__WORK INSTRUCTION__: Repeat the listing verbatim. Drop any pictures.

Start of GIVEN ENTRIES

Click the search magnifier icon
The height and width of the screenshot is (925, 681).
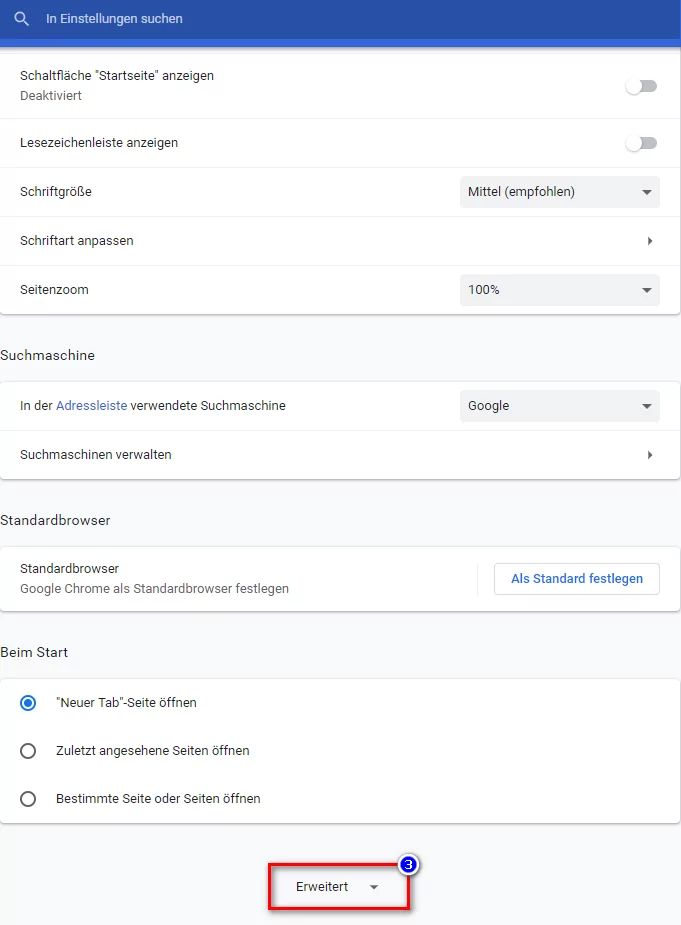[x=21, y=19]
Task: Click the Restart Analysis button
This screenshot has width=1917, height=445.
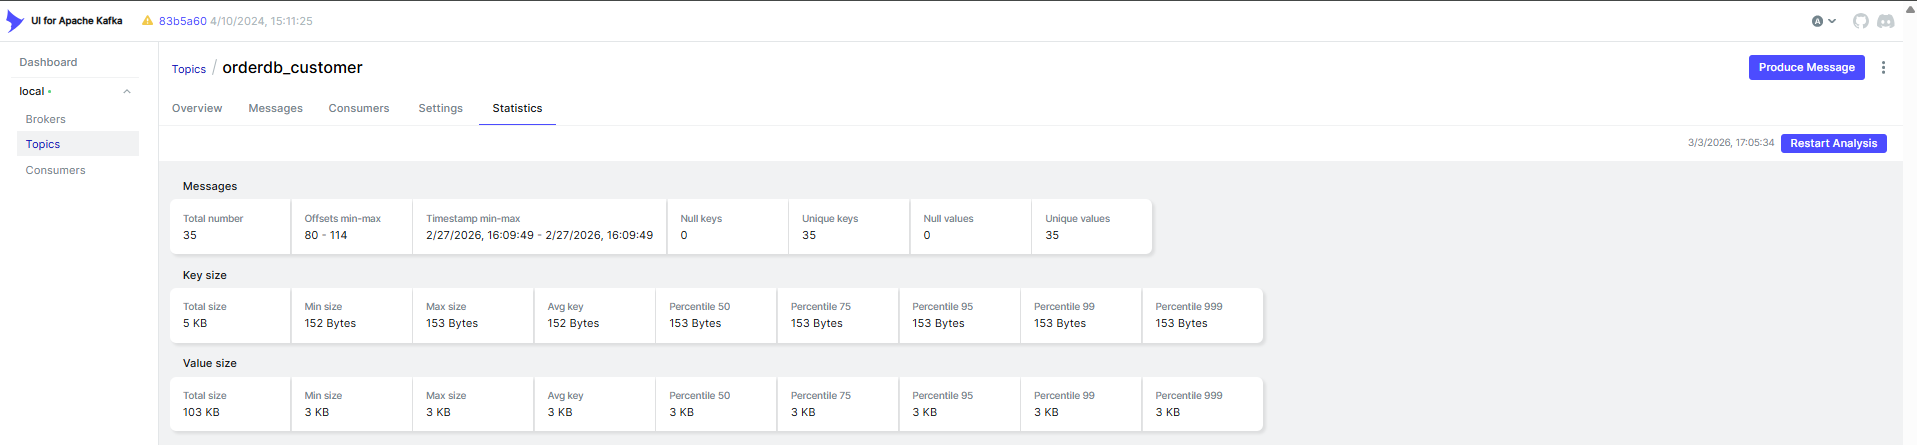Action: point(1833,143)
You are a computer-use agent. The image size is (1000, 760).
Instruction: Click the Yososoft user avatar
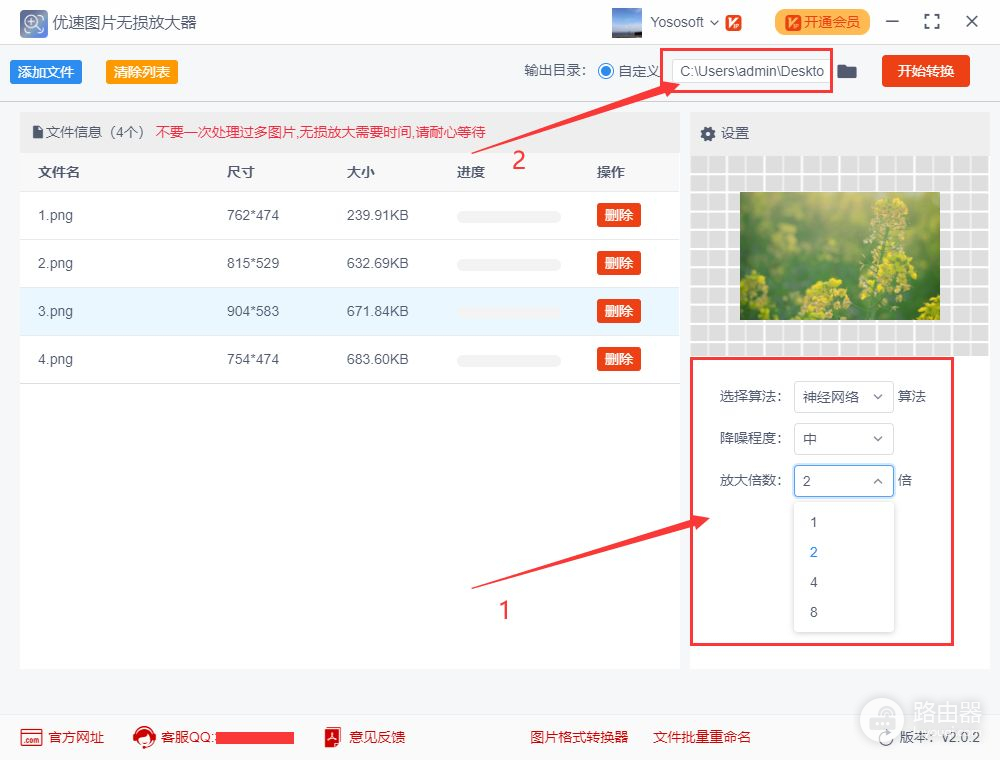click(627, 22)
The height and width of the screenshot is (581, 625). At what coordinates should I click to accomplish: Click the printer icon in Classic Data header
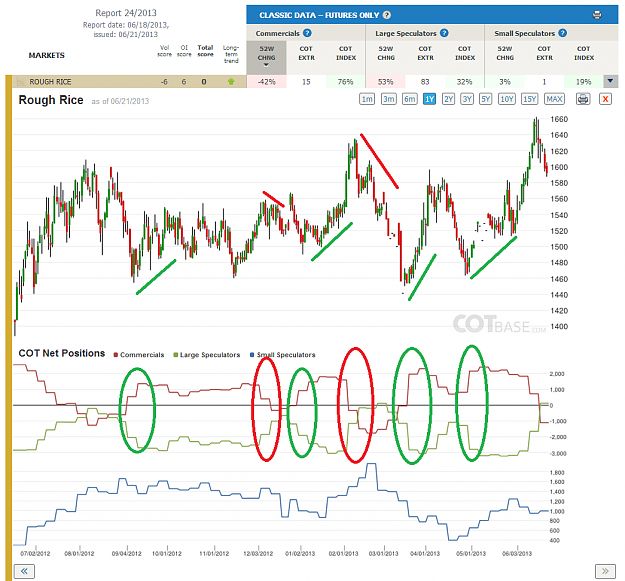pyautogui.click(x=597, y=15)
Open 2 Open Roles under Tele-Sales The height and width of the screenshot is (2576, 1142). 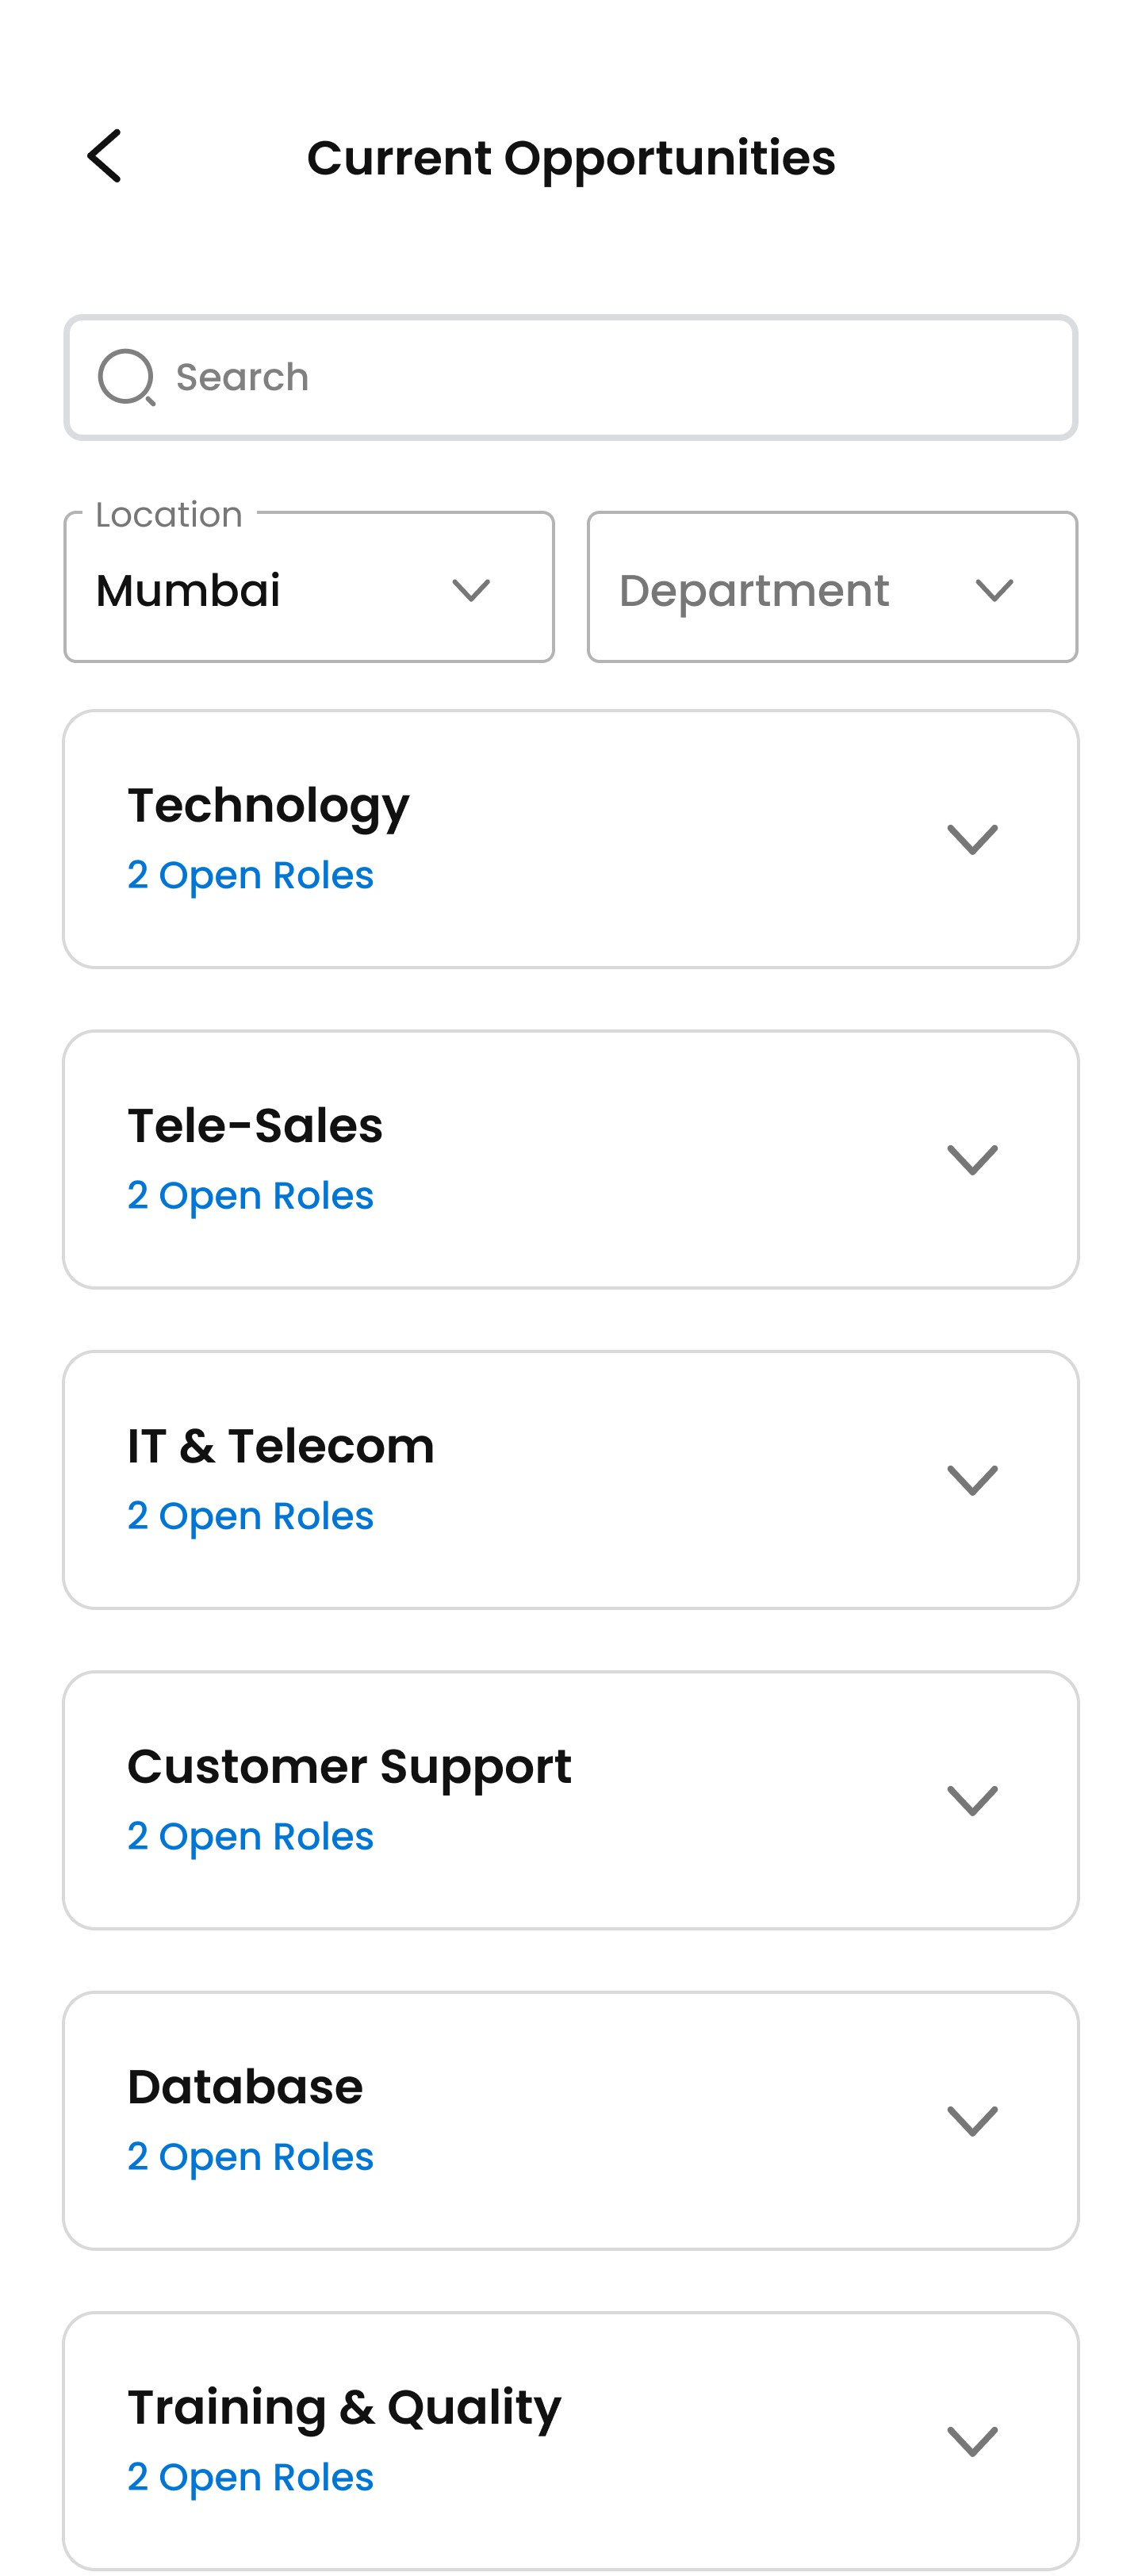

End of GIVEN ENTRIES

__RESPONSE TO THIS TASK__:
Click the search magnifier icon
The height and width of the screenshot is (925, 681).
[x=21, y=19]
Task: Click the Restart Analysis button
This screenshot has width=1917, height=445.
Action: point(1833,143)
You are a computer-use agent. The image size is (1000, 760).
Instruction: Click the Yososoft user avatar
click(627, 22)
The height and width of the screenshot is (581, 625). At what coordinates should I click to accomplish: Click the printer icon in Classic Data header
pyautogui.click(x=597, y=15)
Open 2 Open Roles under Tele-Sales The height and width of the screenshot is (2576, 1142). 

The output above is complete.